Table II below summarises actually measured rechargeable (reversible) capacities of the additives used according to the present invention. The specific capacities (mAh/g) are measured in half cells with lithium metal negative electrodes at low rate (C/50). They are determined from the amount of charge passed across the cells in the first discharge half cycle and the mass of the active material in the cathodes. The reversible capacities were measured upon cycling in the potential range 3.5-4.3 V vs. Li/Li+.
As can be seen from Table II, the cathode additives of the present invention display small but significant rechargeable capacities.
Table III below summarises the initial (first charge) capacities of composite cathode structures comprising mixtures corresponding to 1:1 combinations (by charge) of the indicated cathode additive and LiMn2O4.
The 1:1 combination by charge used in table III and below in table IV and examples 13-16 illustrate the preferred cathode composition in the case of approximately 50% irreversible loss at the anode. In such a case the reversible and irreversible capacities of the cathode would match the reversible capacity and irreversible loss at the anode. The use of the 1:1 by charge combination should not be considered as any limitation of the scope of the invention.
The capacities were measured in half cells with lithium metal negative electrodes at low rate (C/50).
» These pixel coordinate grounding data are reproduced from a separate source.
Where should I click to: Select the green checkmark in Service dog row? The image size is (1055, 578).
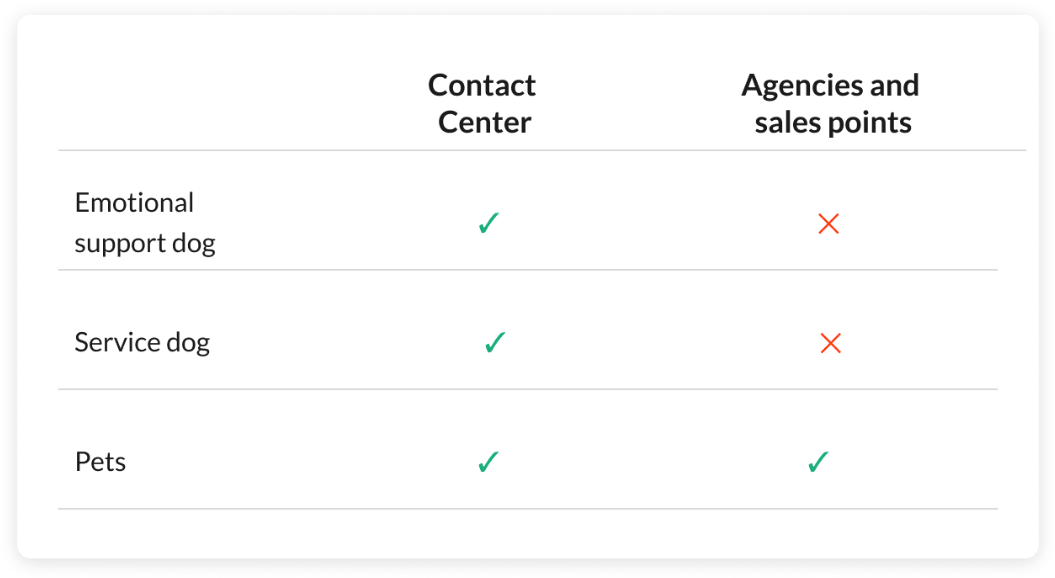[x=495, y=342]
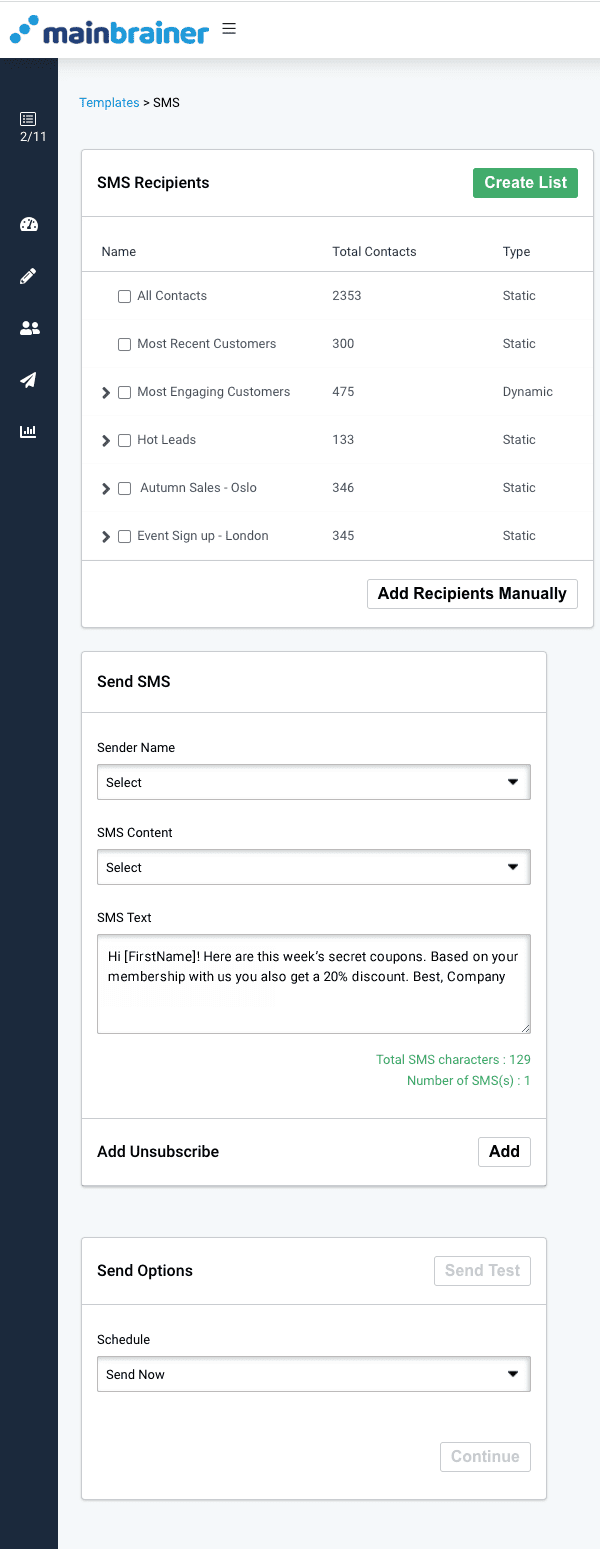Open the Schedule dropdown showing Send Now

point(313,1374)
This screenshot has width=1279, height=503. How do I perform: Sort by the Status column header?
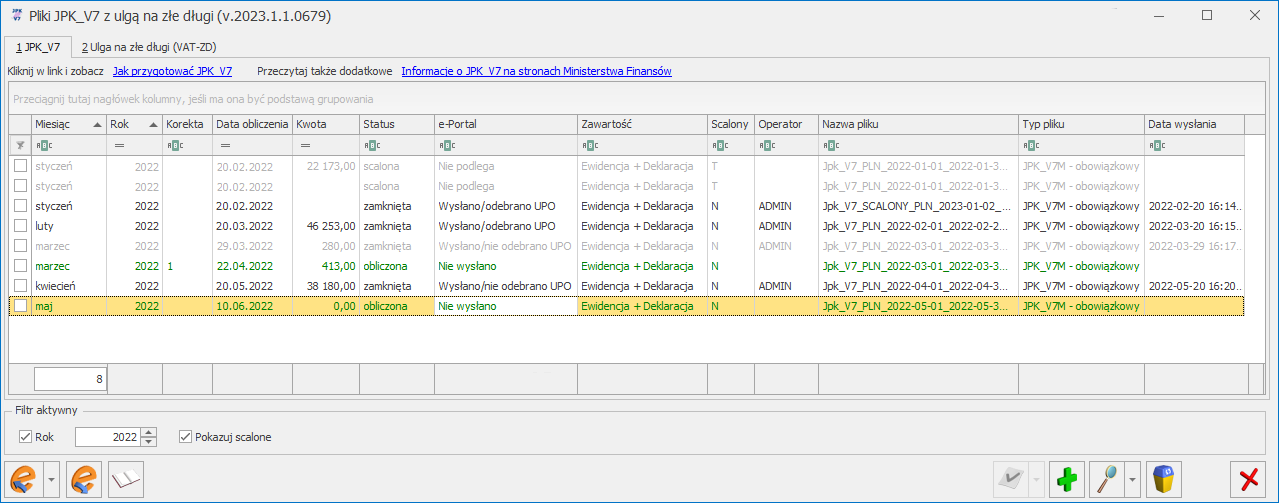395,124
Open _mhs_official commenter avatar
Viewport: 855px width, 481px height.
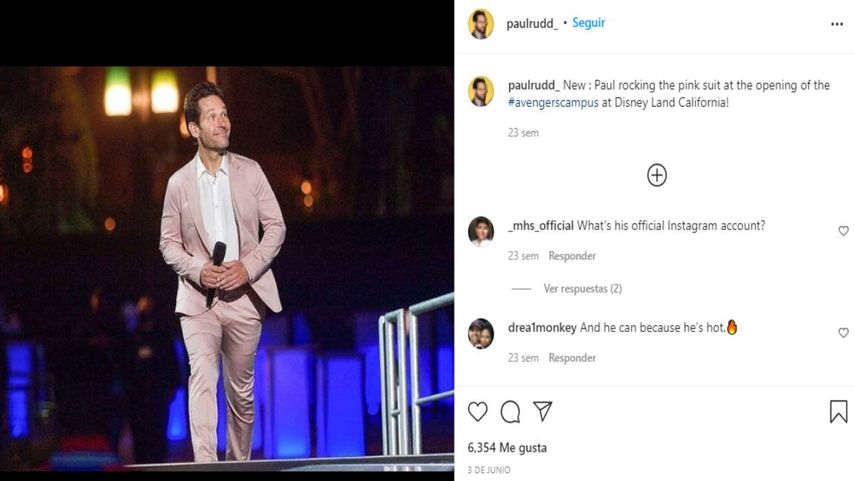click(481, 231)
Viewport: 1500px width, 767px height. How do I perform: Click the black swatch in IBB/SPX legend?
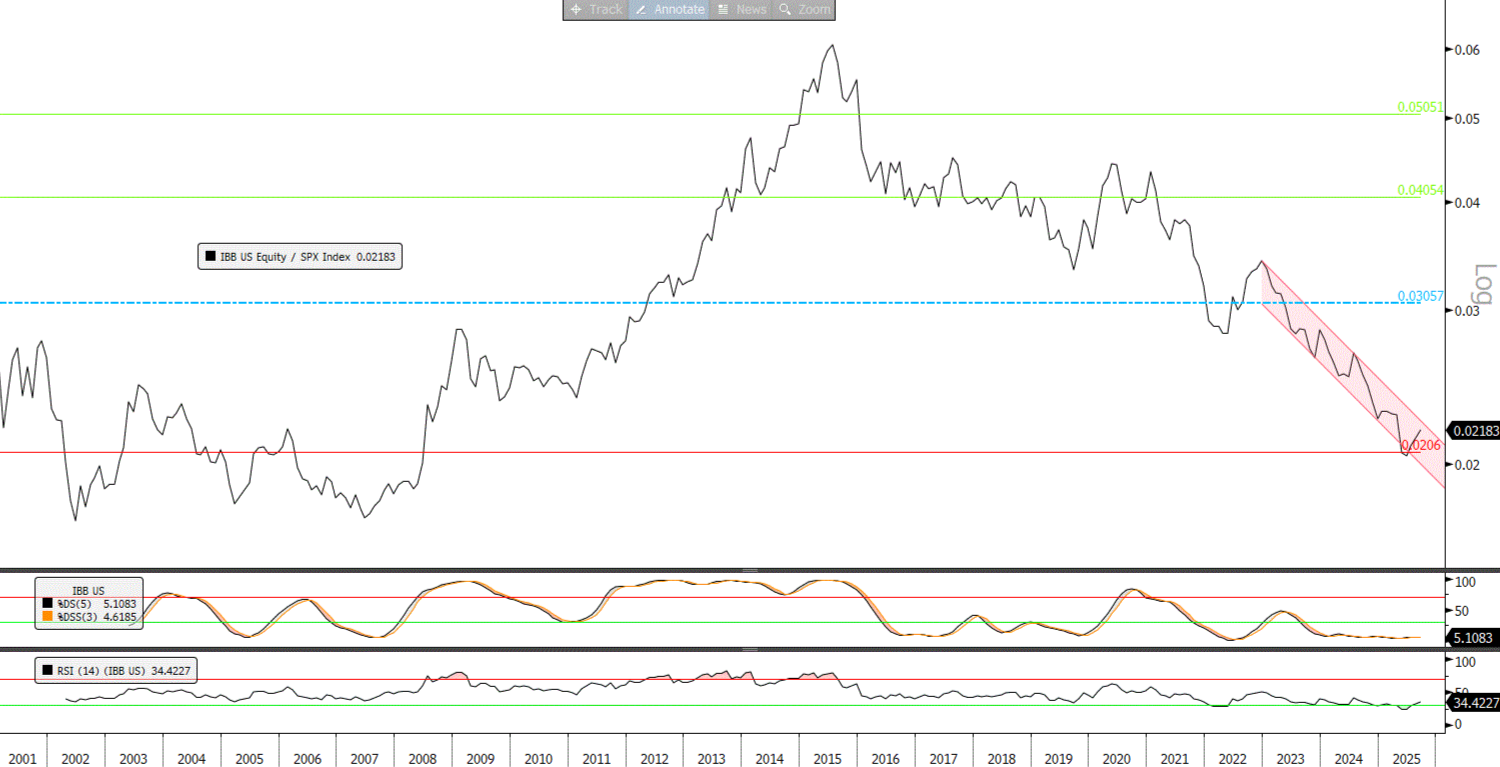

They are determined from the amount of charge passed across the cells in the first half cycle and the total amount of oxide in the cathodes structures, i.e. they are specific initial capacities (mAh/g) for the 1:1 by charge composite of additive and LiMn2O4. The initial capacities are obtained upon first charge to 4.5V and 4.7V (vs. Li/Li+), respectively.
As can be seen from Table III, the first charge capacities of the composite cathode structures of additives of the present invention and LiMn2O4 are significantly higher than the capacity of pure LiMn2O4.
Table IV below summarises actually measured rechargeable (reversible) capacities of composite cathode structures comprising mixtures corresponding to 1:1 combinations (by charge) of the indicated cathode additive and LiMn2O4. The specific capacities (mAh/g) are measured in half cells with lithium metal negative electrodes at low rate (C/50). They are determined from the amount of charge passed across the cells in the first discharge half cycle and the mass of the active material in the cathodes, i.e. they are specific reversible capacities (mAh/g) for the 1:1 by charge composite of additive and LiMn2O4. The reversible capacities were measured upon cycling in the potential range 3.5-4.3 V (vs. Li/Li+).
As can be seen from Table IV, the reversible capacities of the composite cathode structures are in accordance with the sum of reversible capacities of the individual components, weighted by their relative abondance.